When the work on the building was still underway, the Cardinal asked Rome to transform the College into a full University. With the consent of Pope Paul IV, expressed in the Bull Cum nobis of April 1559, the new University was created, with the right to teach all subjects, except Medicine, Civil Law and the contentious part of the Canon Law. The solemn inauguration took place on November 1 of that same year. Even today, the University's anniversary is celebrated with the solemn opening ceremony of the academic year.

The main subjects taught were Philosophy, Morality, Scripture, Speculative Theology, Rhetoric, Grammar and Humanities, which fully inserts this University in the traditional counter-reformist framework of European Catholic institutions of higher education, much of which, in fact, controlled by the Jesuits.

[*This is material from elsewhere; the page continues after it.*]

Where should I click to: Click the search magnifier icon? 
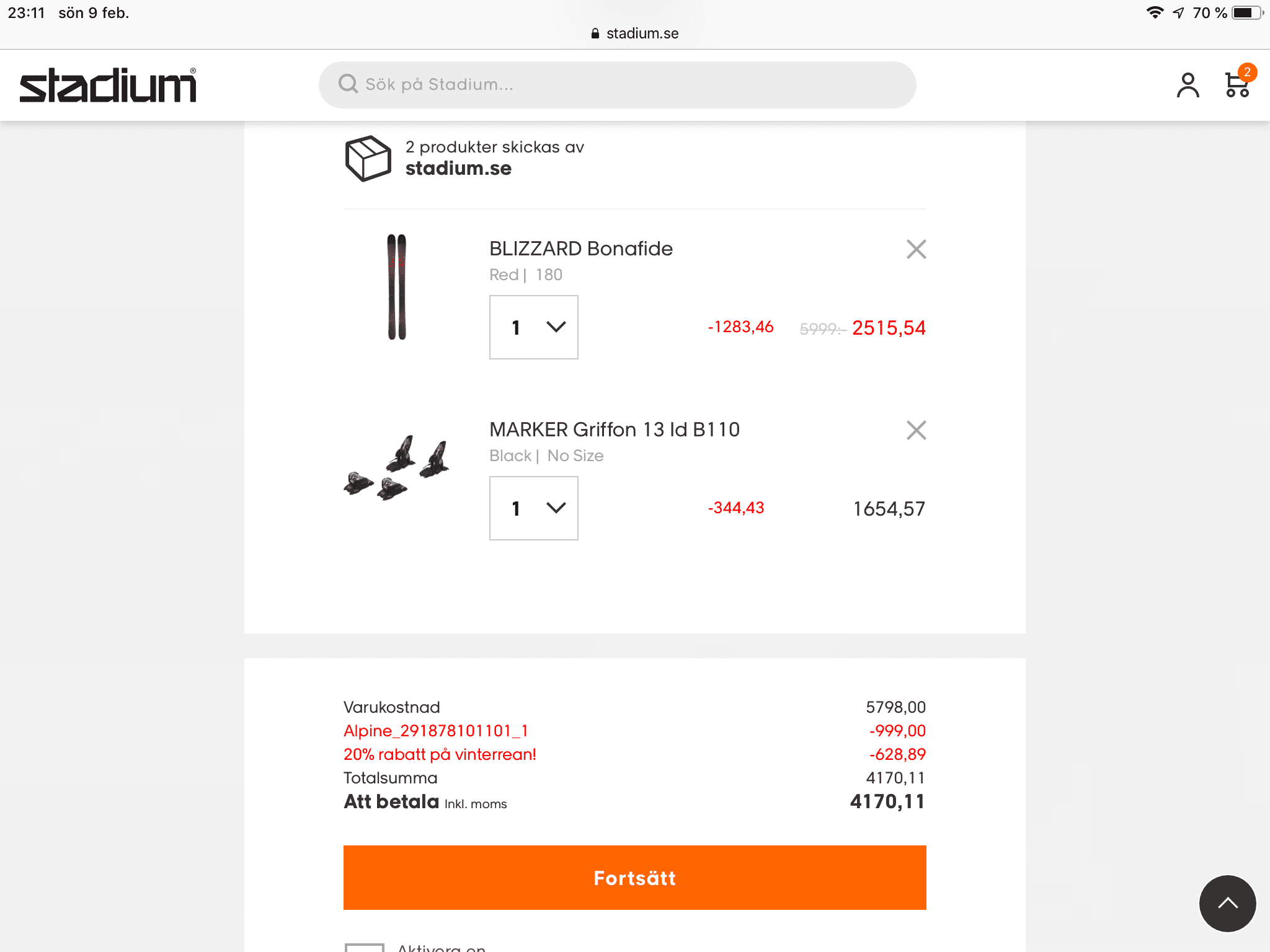click(349, 84)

During the reign of D. Pedro II was introduced the teaching of Mathematics, covering subjects as varied as Geography, Physics, or Military Architecture. Along the two centuries of its first phase of existence, the prestige of the University of Évora was confused with the prestige and scientific value of its professors. Relevant names of Portuguese and Spanish culture were linked to it, of which it is important to highlight, first and foremost, Luis de Molina, theologian and moralist of creativity and European reputation. In Évora, another luminary of the Iberian culture of that time, the Jesuit Francisco Suárez, who was later a professor at the University of Coimbra, received his doctorate. Here also taught Pedro da Fonseca for some time, considered the most important Portuguese philosopher from the 16th century, famous for his effort to renew neo-scholasticism in Aristotelian thought.

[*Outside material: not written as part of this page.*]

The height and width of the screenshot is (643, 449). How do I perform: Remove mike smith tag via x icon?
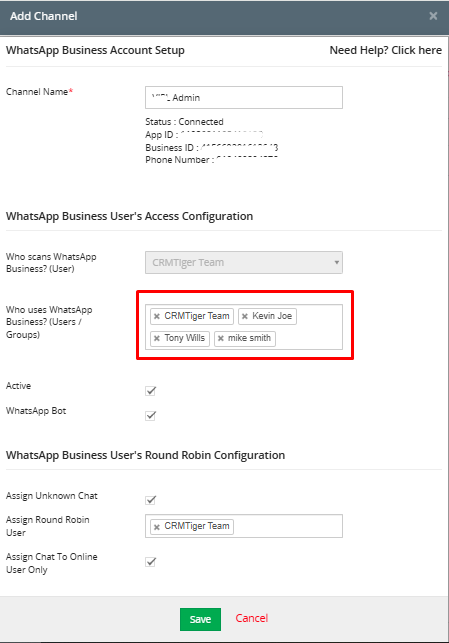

Despite the attempts to modernize and open up the new scientific spirit characterizing the University 17th century, it must be recognized that, like happened with its elder sister in Coimbra, the effort did not translate into actual opening of minds to the needs of the new times. Notwithstanding the high individual value of many teachers, the broader education system proved to be misfit and outdated. Thus, Évora participated in the global trend of turning back to Transpirenaica Europe that characterized the majority of elites and Iberian cultural institutions of the Old Regime.

Not surprisingly, when the political and cultural conjuncture of the mid-18th century began to prove hostile to the Jesuits, the University of Évora had easily become a target of the reform and centralist policy of Pombal. On February 8, 1759 - two hundred years after its foundation - the University was surrounded by cavalry troops, as a result of the decree to expel and ban the Jesuits. After a long time of seclusion under arms, the masters were eventually taken to Lisbon, where many were imprisoned in the sadly celebrated Fort of Junqueira. Others were summarily deported to the Pontifical States.

Since the second half of the 19th century, the Lycée of Évora was installed in the noble henriquine building, to which Queen Dona Maria II granted the prerogative of the use of "cloak and cassock", regarding the city and building´s university tradition.

In 1973, by decree of the then Minister of Education, José Veiga Simão, the University Institute of Évora was created, which was extinct in 1979 to give place to the new University of Évora.